How to read a Parquet file into Pandas DataFrame?

Python Problem Overview

How to read a modestly sized Parquet data-set into an in-memory Pandas DataFrame without setting up a cluster computing infrastructure such as Hadoop or Spark? This is only a moderate amount of data that I would like to read in-memory with a simple Python script on a laptop. The data does not reside on HDFS. It is either on the local file system or possibly in S3. I do not want to spin up and configure other services like Hadoop, Hive or Spark.

I thought Blaze/Odo would have made this possible: the Odo documentation mentions Parquet, but the examples seem all to be going through an external Hive runtime.

Python Solutions

Solution 1 - Python

pandas 0.21 introduces new functions for Parquet:

import pandas as pd
pd.read_parquet('example_pa.parquet', engine='pyarrow')

import pandas as pd
pd.read_parquet('example_fp.parquet', engine='fastparquet')

The above link explains:

> These engines are very similar and should read/write nearly identical parquet format files. These libraries differ by having different underlying dependencies (fastparquet by using numba, while pyarrow uses a c-library).

Solution 2 - Python

Update: since the time I answered this there has been a lot of work on this look at Apache Arrow for a better read and write of parquet. Also: http://wesmckinney.com/blog/python-parquet-multithreading/

There is a python parquet reader that works relatively well: https://github.com/jcrobak/parquet-python

It will create python objects and then you will have to move them to a Pandas DataFrame so the process will be slower than pd.read_csv for example.

Solution 3 - Python

Aside from pandas, Apache pyarrow also provides way to transform parquet to dataframe

The code is simple, just type:

import pyarrow.parquet as pq

df = pq.read_table(source=your_file_path).to_pandas()

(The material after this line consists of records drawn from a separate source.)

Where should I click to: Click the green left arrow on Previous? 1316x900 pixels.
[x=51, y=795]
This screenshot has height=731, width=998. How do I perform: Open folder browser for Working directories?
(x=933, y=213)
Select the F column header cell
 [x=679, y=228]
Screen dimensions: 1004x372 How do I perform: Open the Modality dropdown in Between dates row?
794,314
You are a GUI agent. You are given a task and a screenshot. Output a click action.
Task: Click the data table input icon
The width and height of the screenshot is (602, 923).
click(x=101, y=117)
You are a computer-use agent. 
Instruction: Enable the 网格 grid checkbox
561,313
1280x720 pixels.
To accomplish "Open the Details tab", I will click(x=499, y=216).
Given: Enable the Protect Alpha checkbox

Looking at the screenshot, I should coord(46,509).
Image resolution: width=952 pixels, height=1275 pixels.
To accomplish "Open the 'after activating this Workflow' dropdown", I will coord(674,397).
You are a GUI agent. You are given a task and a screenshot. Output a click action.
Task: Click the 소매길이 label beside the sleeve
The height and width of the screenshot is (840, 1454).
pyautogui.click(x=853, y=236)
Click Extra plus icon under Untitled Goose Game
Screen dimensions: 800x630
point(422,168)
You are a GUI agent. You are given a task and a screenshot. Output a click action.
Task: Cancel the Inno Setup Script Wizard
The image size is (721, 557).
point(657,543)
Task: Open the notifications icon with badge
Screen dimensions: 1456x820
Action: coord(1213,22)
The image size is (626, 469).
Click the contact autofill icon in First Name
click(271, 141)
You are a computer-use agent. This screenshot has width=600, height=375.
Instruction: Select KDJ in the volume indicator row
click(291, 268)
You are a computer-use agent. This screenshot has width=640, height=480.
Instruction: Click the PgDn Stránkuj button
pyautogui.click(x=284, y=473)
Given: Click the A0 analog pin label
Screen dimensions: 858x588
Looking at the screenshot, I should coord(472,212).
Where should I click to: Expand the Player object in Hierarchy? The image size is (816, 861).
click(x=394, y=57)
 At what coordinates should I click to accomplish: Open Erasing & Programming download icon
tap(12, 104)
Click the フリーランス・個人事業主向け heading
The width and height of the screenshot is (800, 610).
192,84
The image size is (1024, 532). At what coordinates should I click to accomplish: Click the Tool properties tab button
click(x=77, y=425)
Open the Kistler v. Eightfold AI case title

For more information, see the document from Apache pyarrow Reading and Writing Single Files

Solution 4 - Python

Parquet

Step 1: Data to play with

df = pd.DataFrame({
    'student': ['personA007', 'personB', 'x', 'personD', 'personE'],
    'marks': [20,10,22,21,22],
})

Step 2: Save as Parquet

df.to_parquet('sample.parquet')

Step 3: Read from Parquet

df = pd.read_parquet('sample.parquet')

Solution 5 - Python

Considering the .parquet file named data

parquet_file = '../data.parquet'

open( parquet_file, 'w+' )

Then use pandas.to_parquet (this function requires either the fastparquet or pyarrow library)

parquet_df.to_parquet(parquet_file)

Then, use pandas.read_parquet() to get a dataframe

new_parquet_df = pd.read_parquet(parquet_file)

Solution 6 - Python

When writing to parquet, consider using brotli compression. I'm getting a 70% size reduction of 8GB file parquet file by using brotli compression. Brotli makes for a smaller file and faster read/writes than gzip, snappy, pickle. Although pickle can do tuples whereas parquet does not.

df.to_parquet('df.parquet.brotli',compression='brotli')
df = pd.read_parquet('df.parquet.brotli')

Solution 7 - Python

Parquet files are always large. so read it using dask.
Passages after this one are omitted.